Audiences will likely “laugh themselves apoplectic” while on this “amiable jaunt,” said Alexis Soloski in The Village Voice. The antics of stiff-upper-lipped Brit Fogg and his bumbling French manservant Passepartout are “just as outlandish and rollicking” as in the 1873 original. But slapsticky humor and corny jokes too often threaten to derail this voyage. “Nor has the play dispensed with some of literature’s more impertinent national stereotypes”: Top-hatted Englishmen and gunslinging American cowboys are not the only caricatures here. There’s also too much mugging by the actors, who for the most part sport “dreadful facial hair and worse intonations.” Yet Haney’s bare-bones production is “much too genial” for its shortcomings to matter much.

The first two acts of Around the World work “in fits and starts,” said Mark Blankenship in Variety. By the final third, however, it “moves at the right, breezy speed,” thanks to a cast whose comic instincts are briskly in sync. As Fogg, Daniel Stewart finally settles into the role, taking a more reserved approach to the humor rather than “shoving it in our faces.” The show’s cleverest performances may come from Elizabeth Helitzer and Mark Parenti, who have no speaking roles but masterfully handle the visual and sound effects.

Given information:

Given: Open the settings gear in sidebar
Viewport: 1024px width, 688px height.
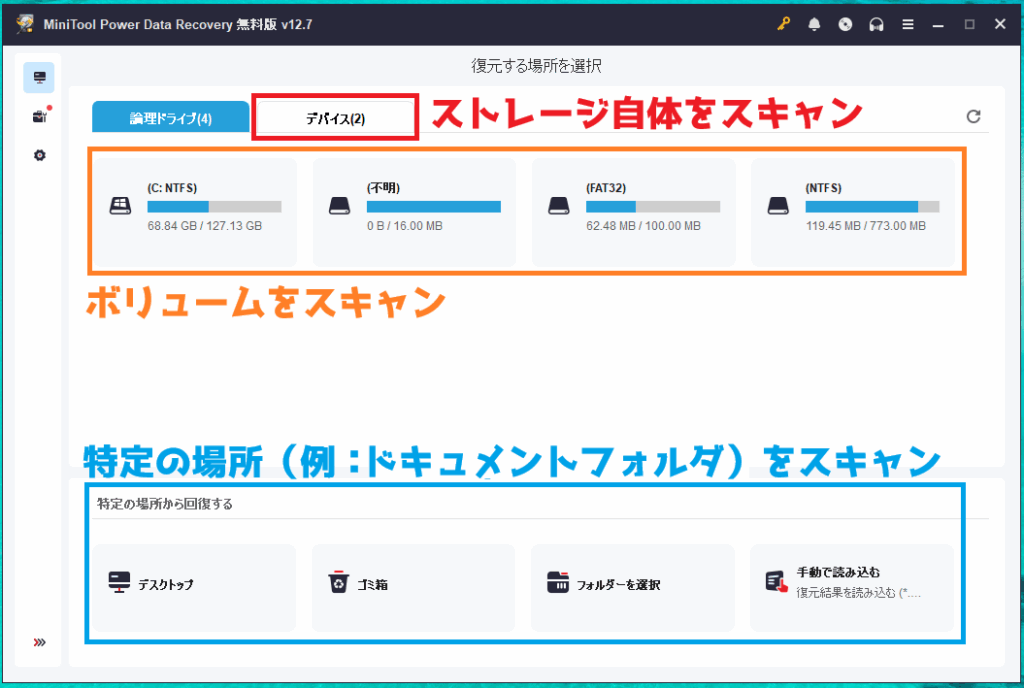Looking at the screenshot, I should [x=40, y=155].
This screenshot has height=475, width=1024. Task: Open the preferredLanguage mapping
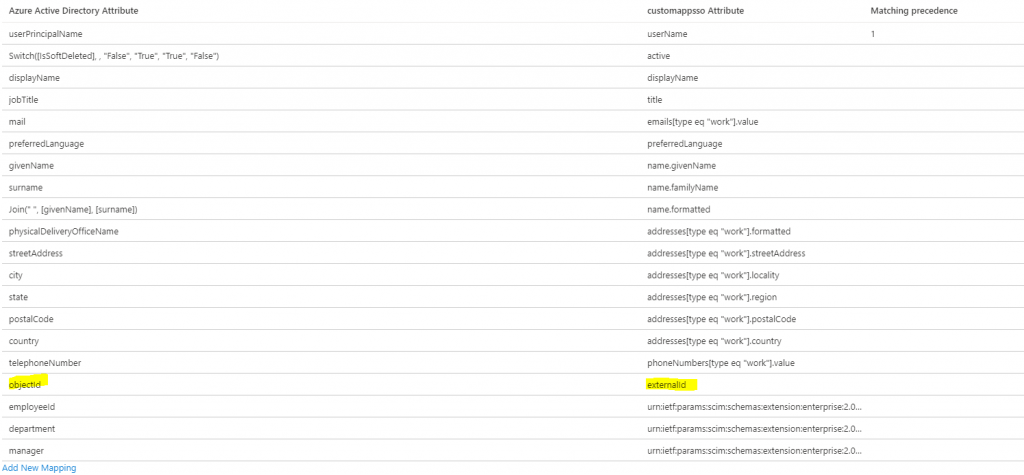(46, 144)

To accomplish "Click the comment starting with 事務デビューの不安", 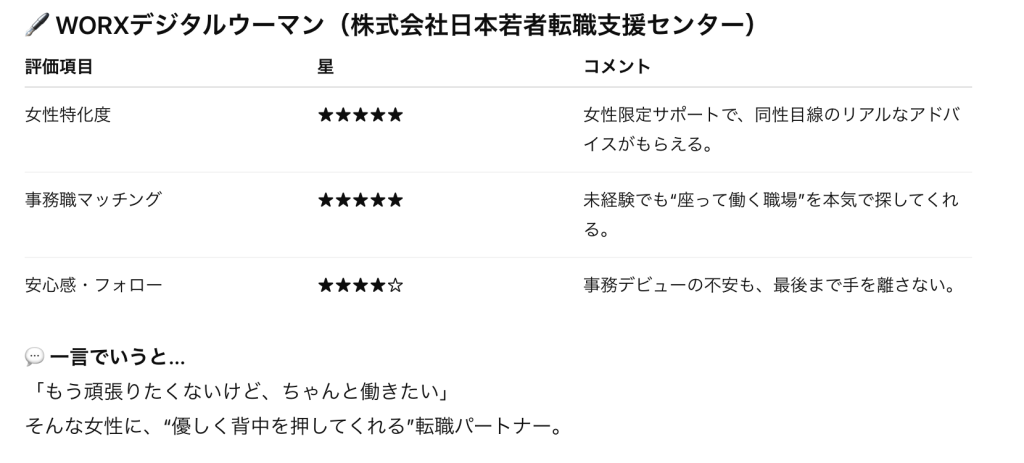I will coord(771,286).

Instructions for the task:
Answer these from the theater reviews above, one answer per line:
1. What year is given for the original work?
2. Who plays Fogg?
3. Which two performers handle the visual and sound effects?

Answer to the task:
1. 1873
2. Daniel Stewart
3. Elizabeth Helitzer and Mark Parenti